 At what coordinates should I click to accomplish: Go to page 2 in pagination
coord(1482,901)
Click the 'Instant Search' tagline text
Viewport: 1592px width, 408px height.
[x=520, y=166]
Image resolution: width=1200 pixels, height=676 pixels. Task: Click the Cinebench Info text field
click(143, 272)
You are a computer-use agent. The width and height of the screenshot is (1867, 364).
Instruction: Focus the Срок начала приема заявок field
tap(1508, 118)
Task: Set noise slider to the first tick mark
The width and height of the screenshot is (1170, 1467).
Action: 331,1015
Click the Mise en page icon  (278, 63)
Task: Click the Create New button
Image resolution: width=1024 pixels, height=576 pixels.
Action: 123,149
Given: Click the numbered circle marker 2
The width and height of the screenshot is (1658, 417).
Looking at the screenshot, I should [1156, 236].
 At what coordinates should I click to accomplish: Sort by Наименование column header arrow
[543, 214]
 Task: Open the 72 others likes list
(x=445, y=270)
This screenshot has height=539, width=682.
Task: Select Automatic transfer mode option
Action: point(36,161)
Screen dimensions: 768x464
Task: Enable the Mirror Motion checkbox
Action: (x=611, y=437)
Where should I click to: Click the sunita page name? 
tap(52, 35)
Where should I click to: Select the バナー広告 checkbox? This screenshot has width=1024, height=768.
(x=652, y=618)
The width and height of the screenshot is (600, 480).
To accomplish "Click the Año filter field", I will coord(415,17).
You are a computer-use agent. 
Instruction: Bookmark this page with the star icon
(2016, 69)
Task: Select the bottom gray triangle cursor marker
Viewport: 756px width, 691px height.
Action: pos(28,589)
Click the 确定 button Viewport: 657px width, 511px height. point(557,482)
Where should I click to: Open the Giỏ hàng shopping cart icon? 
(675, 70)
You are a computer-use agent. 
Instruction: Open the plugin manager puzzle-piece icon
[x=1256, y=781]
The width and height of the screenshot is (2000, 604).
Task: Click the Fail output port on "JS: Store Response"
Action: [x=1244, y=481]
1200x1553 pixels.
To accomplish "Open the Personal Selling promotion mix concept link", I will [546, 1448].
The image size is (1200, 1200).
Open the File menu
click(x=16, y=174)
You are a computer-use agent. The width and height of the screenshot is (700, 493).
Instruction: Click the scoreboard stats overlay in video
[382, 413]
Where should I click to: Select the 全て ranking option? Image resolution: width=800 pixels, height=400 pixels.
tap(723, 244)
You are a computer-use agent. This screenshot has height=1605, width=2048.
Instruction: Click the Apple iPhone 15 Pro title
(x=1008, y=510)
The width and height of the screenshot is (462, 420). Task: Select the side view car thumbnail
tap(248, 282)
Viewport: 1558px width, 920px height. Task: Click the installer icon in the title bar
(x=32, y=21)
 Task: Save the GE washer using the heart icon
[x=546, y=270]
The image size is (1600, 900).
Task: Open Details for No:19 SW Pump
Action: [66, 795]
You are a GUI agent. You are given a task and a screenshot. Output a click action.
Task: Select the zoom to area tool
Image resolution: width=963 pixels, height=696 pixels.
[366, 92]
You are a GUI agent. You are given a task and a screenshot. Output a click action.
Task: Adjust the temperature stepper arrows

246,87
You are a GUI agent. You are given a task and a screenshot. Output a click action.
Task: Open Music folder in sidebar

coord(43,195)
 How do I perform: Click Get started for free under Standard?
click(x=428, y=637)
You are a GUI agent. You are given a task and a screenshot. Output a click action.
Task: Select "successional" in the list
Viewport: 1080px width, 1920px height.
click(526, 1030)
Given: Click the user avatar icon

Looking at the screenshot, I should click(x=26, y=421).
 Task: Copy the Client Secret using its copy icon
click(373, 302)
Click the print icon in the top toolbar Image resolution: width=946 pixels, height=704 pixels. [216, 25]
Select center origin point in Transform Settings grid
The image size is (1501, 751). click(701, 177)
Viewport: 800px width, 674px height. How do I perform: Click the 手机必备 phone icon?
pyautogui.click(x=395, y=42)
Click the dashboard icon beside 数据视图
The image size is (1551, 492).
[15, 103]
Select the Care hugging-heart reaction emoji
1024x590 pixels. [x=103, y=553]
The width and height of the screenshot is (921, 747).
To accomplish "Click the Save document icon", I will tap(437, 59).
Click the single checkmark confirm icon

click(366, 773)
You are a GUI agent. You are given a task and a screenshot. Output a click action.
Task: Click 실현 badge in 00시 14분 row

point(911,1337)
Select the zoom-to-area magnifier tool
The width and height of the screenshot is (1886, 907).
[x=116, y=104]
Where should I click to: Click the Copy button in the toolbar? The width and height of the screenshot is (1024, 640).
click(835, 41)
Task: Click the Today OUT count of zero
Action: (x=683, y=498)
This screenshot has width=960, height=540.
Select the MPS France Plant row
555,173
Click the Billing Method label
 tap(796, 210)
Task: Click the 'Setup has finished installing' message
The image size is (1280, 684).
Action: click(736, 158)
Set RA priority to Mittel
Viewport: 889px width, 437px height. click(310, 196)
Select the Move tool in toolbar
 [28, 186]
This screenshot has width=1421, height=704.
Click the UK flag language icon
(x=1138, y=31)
================
Exercise
Above are the records; please copy exactly their first line and each line after it through the line containing "is (1867, 364).", and no line after that.

Expected answer
 At what coordinates should I click to accomplish: Go to page 2 in pagination
coord(1482,901)
Click the 'Instant Search' tagline text
Viewport: 1592px width, 408px height.
[x=520, y=166]
Image resolution: width=1200 pixels, height=676 pixels. Task: Click the Cinebench Info text field
click(143, 272)
You are a computer-use agent. The width and height of the screenshot is (1867, 364).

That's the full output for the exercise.